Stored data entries
================================

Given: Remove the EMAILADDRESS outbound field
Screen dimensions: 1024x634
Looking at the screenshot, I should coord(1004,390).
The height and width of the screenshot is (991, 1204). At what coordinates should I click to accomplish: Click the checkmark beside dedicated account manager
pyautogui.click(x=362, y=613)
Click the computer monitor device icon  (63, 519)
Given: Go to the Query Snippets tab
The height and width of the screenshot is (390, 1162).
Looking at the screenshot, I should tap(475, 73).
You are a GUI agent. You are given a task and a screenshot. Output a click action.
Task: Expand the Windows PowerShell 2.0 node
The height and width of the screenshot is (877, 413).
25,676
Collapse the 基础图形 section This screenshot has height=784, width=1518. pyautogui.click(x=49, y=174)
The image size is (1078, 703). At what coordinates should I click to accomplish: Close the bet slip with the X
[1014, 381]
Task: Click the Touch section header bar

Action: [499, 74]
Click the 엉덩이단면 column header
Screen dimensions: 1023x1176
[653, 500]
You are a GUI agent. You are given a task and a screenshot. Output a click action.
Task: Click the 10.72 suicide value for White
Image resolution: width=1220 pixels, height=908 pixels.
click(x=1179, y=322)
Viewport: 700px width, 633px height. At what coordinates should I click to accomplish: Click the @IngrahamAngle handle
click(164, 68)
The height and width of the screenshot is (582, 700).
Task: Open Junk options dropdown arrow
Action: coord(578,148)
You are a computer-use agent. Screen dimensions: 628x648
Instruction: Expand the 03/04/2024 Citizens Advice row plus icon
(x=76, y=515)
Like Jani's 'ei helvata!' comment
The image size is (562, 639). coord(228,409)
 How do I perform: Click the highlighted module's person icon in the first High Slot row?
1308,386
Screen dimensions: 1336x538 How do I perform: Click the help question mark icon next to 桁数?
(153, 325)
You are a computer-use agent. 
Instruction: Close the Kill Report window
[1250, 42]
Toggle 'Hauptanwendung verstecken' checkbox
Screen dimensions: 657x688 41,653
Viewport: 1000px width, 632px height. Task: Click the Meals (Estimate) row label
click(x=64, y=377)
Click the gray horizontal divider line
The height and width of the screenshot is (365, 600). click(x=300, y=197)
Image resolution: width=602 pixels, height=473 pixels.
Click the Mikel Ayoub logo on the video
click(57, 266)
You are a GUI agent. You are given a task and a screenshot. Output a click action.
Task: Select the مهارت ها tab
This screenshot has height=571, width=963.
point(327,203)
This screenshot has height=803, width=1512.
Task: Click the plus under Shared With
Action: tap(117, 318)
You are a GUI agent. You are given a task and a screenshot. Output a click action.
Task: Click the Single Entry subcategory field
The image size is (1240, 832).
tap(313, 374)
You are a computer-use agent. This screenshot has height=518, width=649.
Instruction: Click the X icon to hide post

================================

## [EXERCISE]
Beginning with the line that contains "You are a computer-use agent. This", return every line through the end of the data above, exactly as written.

## [ANSWER BOX]
You are a computer-use agent. This screenshot has height=518, width=649.
Instruction: Click the X icon to hide post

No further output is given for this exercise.